About this task: The records that appear below are to be restated word for word.

[Collected data entries]
|---|
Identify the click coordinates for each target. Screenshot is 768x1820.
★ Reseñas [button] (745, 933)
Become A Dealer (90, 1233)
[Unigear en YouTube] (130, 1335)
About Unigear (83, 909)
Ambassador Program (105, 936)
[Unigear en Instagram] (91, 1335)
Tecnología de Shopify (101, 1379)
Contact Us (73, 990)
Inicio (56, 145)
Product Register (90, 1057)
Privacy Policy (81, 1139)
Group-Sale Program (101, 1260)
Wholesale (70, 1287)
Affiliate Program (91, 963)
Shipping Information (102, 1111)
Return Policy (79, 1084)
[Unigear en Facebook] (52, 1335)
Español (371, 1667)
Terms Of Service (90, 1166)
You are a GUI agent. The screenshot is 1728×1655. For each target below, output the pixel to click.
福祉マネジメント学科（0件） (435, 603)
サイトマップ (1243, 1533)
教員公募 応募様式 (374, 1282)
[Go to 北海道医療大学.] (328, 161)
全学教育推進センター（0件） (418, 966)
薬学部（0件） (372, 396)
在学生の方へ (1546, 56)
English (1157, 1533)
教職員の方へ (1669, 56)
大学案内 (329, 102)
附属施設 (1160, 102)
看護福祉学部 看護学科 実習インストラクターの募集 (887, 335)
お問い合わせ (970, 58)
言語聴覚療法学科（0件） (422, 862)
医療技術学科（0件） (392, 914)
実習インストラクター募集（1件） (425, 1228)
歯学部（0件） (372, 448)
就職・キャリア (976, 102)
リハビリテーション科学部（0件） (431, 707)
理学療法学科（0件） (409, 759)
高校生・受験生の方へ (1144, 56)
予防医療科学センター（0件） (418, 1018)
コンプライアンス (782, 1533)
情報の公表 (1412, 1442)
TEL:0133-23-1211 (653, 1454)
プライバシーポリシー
|---|
Answer to the problem:
Identify the click coordinates for each target. Screenshot is 768x1820.
★ Reseñas [button] (745, 933)
Become A Dealer (90, 1233)
[Unigear en YouTube] (130, 1335)
About Unigear (83, 909)
Ambassador Program (105, 936)
[Unigear en Instagram] (91, 1335)
Tecnología de Shopify (101, 1379)
Contact Us (73, 990)
Inicio (56, 145)
Product Register (90, 1057)
Privacy Policy (81, 1139)
Group-Sale Program (101, 1260)
Wholesale (70, 1287)
Affiliate Program (91, 963)
Shipping Information (102, 1111)
Return Policy (79, 1084)
[Unigear en Facebook] (52, 1335)
Español (371, 1667)
Terms Of Service (90, 1166)
You are a GUI agent. The screenshot is 1728×1655. For each target below, output the pixel to click.
福祉マネジメント学科（0件） (435, 603)
サイトマップ (1243, 1533)
教員公募 応募様式 (374, 1282)
[Go to 北海道医療大学.] (328, 161)
全学教育推進センター（0件） (418, 966)
薬学部（0件） (372, 396)
在学生の方へ (1546, 56)
English (1157, 1533)
教職員の方へ (1669, 56)
大学案内 (329, 102)
附属施設 (1160, 102)
看護福祉学部 看護学科 実習インストラクターの募集 (887, 335)
お問い合わせ (970, 58)
言語聴覚療法学科（0件） (422, 862)
医療技術学科（0件） (392, 914)
実習インストラクター募集（1件） (425, 1228)
歯学部（0件） (372, 448)
就職・キャリア (976, 102)
リハビリテーション科学部（0件） (431, 707)
理学療法学科（0件） (409, 759)
高校生・受験生の方へ (1144, 56)
予防医療科学センター（0件） (418, 1018)
コンプライアンス (782, 1533)
情報の公表 (1412, 1442)
TEL:0133-23-1211 (653, 1454)
プライバシーポリシー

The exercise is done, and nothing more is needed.